Timing Searching and Sorting Algorithms

In this exercise you will use an IntegerList class (in the file IntegerList.java) and a driver (in the file IntegerListTest.java) to examine the runtimes of the searching and sorting algorithms. The IntegerListTest class has several options for creating a list of a given size, filling the list with random integers or with already sorted integers, and searching or sorting the list. (NOTE: You may have used a version of these classes in the last lab.) Save these files to your directory and run IntegerListTest a few times to explore the options.

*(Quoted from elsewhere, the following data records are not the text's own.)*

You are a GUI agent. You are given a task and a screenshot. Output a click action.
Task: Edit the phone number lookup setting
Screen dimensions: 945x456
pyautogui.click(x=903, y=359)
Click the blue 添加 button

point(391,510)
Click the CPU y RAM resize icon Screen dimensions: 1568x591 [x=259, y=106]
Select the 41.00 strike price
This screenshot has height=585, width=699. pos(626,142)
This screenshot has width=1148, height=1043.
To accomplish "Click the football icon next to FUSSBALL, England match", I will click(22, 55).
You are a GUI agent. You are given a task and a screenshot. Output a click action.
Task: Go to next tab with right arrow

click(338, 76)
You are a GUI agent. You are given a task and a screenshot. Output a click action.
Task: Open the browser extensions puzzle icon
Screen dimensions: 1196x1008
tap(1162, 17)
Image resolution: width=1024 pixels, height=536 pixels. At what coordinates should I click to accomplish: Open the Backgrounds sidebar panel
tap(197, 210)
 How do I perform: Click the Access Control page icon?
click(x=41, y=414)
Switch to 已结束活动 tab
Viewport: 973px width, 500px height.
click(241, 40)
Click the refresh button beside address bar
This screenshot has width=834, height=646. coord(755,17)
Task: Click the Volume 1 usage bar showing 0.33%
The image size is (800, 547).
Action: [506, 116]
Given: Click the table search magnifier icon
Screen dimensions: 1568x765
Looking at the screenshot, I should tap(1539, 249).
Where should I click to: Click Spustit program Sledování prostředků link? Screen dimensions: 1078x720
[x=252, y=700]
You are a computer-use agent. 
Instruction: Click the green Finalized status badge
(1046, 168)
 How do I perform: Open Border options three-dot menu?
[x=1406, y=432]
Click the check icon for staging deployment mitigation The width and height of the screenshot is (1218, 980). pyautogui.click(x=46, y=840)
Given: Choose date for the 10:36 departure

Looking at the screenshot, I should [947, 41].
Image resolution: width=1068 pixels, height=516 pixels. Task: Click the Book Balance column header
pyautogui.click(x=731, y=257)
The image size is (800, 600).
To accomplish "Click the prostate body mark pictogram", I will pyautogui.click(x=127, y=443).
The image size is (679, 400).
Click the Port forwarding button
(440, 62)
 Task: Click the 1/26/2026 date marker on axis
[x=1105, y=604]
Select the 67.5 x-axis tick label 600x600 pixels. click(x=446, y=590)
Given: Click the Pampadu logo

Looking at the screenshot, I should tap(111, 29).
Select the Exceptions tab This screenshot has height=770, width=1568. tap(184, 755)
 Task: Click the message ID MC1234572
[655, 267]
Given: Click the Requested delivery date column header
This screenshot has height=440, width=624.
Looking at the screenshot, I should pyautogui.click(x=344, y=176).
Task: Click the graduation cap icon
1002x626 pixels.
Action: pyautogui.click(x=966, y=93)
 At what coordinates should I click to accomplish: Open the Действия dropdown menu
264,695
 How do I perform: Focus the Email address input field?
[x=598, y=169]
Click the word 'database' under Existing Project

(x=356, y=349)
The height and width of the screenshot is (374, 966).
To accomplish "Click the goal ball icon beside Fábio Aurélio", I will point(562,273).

The runtimes of the sorting and searching algorithms can be examined using the Java method System.currentTimeMillis(), which returns the current system time in milliseconds. (Note that it returns a long, not an int.) You will have to import java.util.* to have access to this method. In IntegerListTest, just get the system time immediately before and immediately after you perform any of the searches or sorts. Then subtract the first from the second, and you have the time required for the operation in milliseconds. WARNING: Be sure you are not including any input or output in your timed operations; these are very expensive and will skew your algorithm times!

Add appropriate calls to System.currentTimeMillis() to your program, run it and fill out the tables below. Note that you will use much larger arrays for the search algorithms than for the sort algorithms; do you see why? Also note that the first couple of times you run a method you might get longer runtimes as it loads the code for that method. Ignore these times and use the "steady-state" times you get on subsequent runs. On a separate sheet, explain the times you see in terms of the known complexities of the algorithms. Remember that the most interesting thing is not the absolute time required by the algorithms, but how the time changes as the size of the input increases (doubles here).